[Rows for finding displayed items]
========================
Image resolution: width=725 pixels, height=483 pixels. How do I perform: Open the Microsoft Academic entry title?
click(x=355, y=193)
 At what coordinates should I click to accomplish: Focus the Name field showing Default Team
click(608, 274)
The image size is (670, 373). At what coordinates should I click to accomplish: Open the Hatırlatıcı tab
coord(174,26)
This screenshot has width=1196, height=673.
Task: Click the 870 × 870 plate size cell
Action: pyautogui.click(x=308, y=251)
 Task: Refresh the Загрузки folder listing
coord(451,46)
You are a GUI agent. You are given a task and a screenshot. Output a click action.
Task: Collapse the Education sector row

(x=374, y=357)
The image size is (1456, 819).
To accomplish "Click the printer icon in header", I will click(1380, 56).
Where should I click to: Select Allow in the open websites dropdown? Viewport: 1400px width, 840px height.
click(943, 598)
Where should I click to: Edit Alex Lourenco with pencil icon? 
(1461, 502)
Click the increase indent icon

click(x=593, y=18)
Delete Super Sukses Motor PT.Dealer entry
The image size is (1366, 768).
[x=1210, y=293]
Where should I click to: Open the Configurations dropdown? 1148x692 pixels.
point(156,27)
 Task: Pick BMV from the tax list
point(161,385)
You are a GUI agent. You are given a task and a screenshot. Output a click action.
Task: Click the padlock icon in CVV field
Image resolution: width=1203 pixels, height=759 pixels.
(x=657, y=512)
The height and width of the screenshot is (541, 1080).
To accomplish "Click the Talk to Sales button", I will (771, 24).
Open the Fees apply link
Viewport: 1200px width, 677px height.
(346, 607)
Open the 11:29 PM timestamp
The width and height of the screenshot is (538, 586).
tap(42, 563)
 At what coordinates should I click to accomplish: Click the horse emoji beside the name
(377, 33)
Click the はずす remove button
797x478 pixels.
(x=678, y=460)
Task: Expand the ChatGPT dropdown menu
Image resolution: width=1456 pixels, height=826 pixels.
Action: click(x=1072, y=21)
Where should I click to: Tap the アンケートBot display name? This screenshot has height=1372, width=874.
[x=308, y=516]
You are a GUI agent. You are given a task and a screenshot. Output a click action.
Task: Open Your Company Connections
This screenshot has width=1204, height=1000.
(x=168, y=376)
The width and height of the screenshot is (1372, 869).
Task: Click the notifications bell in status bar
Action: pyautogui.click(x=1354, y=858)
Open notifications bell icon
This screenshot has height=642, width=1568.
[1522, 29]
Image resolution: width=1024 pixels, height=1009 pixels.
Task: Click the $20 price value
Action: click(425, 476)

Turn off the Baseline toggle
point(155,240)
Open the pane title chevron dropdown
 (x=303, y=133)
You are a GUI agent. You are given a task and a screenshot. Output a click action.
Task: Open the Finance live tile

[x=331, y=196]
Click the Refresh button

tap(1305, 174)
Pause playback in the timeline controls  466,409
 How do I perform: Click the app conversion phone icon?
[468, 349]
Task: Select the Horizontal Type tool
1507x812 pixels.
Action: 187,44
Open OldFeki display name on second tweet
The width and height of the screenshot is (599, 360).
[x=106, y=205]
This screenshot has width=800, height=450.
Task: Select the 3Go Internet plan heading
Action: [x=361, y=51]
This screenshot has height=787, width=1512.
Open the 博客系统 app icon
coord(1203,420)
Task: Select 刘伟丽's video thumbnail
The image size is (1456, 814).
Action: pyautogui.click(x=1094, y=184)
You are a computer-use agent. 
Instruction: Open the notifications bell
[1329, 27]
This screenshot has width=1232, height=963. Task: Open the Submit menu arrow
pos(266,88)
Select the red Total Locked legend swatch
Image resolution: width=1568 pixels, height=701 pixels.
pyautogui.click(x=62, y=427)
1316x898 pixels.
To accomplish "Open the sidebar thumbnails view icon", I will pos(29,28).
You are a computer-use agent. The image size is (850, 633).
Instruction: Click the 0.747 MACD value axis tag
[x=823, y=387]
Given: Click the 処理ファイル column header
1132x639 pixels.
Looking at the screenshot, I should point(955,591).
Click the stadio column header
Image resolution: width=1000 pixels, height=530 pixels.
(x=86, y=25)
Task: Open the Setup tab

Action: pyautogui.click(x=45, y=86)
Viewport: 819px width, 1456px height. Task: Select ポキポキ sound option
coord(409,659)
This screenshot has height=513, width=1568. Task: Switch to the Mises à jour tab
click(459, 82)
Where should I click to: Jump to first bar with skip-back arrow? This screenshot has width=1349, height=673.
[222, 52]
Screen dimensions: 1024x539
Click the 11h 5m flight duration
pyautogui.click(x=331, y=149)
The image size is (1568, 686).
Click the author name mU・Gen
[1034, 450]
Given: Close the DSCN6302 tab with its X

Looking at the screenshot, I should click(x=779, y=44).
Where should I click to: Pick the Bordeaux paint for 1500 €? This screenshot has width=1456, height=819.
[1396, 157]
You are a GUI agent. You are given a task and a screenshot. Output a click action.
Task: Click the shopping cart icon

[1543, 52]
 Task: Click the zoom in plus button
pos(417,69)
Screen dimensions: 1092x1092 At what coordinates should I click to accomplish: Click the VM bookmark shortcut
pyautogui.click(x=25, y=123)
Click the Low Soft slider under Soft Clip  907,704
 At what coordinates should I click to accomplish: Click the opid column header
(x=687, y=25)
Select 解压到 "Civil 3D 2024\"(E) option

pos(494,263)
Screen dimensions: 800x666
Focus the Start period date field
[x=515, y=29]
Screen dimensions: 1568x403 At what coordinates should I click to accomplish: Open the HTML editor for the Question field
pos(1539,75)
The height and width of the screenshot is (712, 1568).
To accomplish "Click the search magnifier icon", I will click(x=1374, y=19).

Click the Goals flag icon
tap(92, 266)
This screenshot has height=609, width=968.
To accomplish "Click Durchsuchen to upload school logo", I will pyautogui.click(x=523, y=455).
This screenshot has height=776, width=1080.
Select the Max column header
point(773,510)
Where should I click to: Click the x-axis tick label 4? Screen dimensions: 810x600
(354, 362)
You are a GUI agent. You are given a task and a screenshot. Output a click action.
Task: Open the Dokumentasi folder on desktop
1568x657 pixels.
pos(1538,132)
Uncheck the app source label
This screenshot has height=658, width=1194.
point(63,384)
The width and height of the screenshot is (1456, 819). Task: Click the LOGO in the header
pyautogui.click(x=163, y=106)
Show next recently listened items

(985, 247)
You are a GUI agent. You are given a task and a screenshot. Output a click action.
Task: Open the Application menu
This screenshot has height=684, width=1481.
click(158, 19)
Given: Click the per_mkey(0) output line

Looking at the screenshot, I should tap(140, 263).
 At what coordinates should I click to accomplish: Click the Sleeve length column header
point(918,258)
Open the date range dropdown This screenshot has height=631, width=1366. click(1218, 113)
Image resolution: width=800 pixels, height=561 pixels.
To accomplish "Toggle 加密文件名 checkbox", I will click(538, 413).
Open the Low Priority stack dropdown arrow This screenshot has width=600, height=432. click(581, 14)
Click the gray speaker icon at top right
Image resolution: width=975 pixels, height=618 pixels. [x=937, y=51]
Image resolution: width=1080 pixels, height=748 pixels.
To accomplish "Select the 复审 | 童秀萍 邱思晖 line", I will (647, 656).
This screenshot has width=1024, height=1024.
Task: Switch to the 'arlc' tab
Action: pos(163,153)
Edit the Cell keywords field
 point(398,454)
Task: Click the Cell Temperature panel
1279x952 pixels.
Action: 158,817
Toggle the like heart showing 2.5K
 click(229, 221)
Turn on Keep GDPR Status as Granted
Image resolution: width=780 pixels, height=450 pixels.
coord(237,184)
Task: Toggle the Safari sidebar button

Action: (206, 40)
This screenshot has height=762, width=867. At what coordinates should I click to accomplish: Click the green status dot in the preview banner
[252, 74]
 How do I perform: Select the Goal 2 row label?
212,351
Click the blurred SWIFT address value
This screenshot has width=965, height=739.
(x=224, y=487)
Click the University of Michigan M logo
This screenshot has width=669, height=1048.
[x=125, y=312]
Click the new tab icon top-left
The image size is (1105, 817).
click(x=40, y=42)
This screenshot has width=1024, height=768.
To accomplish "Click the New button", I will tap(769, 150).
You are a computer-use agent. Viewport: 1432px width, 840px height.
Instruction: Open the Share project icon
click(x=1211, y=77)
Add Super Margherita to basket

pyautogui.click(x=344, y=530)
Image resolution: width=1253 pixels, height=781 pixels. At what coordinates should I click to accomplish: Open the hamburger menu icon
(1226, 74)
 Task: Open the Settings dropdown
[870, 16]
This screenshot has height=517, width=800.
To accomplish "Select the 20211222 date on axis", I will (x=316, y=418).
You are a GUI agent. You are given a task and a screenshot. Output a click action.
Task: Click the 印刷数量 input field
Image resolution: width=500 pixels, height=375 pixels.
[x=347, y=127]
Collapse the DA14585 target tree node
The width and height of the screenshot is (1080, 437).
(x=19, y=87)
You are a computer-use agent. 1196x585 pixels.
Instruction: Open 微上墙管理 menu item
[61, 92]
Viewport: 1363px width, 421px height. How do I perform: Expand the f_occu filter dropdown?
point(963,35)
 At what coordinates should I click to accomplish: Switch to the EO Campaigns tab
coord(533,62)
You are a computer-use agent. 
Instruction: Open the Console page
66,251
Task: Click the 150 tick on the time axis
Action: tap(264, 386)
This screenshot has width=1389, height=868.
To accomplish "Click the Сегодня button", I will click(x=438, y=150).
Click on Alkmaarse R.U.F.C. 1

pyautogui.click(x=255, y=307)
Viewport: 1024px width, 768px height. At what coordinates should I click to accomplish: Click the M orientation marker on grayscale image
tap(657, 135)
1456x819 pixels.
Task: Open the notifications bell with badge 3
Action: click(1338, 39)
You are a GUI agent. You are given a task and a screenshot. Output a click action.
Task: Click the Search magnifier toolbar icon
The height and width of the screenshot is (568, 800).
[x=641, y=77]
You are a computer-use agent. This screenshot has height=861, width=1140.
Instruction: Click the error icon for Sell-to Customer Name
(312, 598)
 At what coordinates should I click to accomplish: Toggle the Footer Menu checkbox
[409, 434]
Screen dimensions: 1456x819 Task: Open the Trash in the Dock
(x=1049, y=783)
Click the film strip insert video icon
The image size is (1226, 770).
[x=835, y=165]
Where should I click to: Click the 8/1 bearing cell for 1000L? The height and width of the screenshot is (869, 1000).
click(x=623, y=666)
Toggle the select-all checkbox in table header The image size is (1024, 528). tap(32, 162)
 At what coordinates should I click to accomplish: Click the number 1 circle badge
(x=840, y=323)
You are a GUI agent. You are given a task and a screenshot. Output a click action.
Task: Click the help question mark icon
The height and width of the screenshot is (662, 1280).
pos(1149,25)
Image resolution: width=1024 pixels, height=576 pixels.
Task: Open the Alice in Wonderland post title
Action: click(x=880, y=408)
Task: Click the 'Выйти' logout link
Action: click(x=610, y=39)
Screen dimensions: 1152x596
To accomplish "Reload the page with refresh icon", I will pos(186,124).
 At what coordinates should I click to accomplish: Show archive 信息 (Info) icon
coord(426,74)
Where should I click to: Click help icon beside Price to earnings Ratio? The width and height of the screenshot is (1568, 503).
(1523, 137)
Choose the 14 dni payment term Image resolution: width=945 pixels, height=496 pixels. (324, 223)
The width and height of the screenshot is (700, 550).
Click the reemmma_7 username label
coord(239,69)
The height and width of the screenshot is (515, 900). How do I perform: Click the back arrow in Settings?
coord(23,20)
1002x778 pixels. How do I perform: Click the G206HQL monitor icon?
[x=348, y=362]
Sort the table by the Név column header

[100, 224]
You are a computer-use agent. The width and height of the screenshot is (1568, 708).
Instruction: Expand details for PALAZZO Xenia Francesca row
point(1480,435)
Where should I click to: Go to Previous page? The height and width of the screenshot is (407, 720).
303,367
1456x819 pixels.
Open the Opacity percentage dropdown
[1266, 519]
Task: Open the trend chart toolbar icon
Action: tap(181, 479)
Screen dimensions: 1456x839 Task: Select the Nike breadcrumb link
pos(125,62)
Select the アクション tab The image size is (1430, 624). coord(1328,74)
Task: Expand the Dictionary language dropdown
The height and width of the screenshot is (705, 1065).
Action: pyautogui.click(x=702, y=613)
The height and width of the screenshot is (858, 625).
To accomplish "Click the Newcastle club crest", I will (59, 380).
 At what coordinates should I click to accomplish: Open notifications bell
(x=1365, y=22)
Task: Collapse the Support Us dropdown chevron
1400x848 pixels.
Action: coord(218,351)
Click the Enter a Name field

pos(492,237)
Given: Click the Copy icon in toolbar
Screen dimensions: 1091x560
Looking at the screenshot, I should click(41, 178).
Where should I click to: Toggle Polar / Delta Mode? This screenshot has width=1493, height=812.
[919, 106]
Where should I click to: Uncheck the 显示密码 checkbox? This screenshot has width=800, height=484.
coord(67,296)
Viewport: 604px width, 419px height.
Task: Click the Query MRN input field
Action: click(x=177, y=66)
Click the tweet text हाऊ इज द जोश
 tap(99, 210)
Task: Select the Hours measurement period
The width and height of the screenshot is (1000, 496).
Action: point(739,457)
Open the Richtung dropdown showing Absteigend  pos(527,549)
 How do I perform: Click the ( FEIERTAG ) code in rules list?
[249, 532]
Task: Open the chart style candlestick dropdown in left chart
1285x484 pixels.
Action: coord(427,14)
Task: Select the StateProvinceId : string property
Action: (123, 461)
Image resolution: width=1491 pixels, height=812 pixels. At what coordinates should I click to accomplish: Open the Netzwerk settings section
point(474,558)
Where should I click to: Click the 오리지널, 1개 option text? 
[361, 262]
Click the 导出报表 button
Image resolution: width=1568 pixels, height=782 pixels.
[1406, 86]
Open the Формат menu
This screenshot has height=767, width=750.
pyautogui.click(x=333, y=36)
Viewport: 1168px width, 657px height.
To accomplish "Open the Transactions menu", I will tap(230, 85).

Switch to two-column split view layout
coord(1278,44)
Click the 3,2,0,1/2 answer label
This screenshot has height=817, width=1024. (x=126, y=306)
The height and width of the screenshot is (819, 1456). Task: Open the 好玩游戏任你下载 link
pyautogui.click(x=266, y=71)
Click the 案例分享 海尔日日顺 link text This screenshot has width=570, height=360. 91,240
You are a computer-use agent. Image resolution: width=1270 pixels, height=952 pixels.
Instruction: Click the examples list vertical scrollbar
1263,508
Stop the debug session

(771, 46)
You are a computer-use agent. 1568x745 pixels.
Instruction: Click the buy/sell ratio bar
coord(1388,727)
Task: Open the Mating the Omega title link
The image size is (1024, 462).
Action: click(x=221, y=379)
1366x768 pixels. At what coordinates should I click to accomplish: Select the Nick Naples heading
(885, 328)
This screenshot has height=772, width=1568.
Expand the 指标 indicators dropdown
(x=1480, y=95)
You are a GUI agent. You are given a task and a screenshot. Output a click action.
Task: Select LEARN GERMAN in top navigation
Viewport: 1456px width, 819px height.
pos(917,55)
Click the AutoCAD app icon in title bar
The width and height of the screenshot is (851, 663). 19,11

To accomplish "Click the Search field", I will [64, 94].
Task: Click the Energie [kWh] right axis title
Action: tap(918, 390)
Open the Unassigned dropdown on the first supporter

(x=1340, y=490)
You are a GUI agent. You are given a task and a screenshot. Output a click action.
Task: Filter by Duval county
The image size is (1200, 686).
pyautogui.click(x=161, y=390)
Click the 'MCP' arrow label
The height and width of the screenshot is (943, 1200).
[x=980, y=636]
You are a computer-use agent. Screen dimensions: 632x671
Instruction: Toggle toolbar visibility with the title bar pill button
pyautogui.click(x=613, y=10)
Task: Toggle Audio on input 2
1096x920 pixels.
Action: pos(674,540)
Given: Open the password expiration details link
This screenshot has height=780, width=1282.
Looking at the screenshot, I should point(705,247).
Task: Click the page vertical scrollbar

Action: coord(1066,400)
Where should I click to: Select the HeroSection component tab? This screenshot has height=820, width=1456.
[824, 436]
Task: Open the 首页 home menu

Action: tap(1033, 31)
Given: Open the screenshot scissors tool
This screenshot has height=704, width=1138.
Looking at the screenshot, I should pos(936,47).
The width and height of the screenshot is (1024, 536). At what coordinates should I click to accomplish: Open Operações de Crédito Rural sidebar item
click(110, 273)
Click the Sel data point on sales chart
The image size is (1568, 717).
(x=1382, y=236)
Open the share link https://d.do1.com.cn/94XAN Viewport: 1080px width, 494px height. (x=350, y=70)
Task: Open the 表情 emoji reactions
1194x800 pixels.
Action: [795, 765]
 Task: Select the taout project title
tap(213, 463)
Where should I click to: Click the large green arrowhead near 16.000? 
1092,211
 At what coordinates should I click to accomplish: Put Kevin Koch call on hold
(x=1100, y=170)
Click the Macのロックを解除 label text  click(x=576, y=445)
========================
_DIRECTIONS_
Repeat the stretch of rows from the first one through the line that contains "coord(451,46)", copying each line exactly.

_TASK RESPONSE_
Image resolution: width=725 pixels, height=483 pixels. How do I perform: Open the Microsoft Academic entry title?
click(x=355, y=193)
 At what coordinates should I click to accomplish: Focus the Name field showing Default Team
click(608, 274)
The image size is (670, 373). At what coordinates should I click to accomplish: Open the Hatırlatıcı tab
coord(174,26)
This screenshot has width=1196, height=673.
Task: Click the 870 × 870 plate size cell
Action: pyautogui.click(x=308, y=251)
 Task: Refresh the Загрузки folder listing
coord(451,46)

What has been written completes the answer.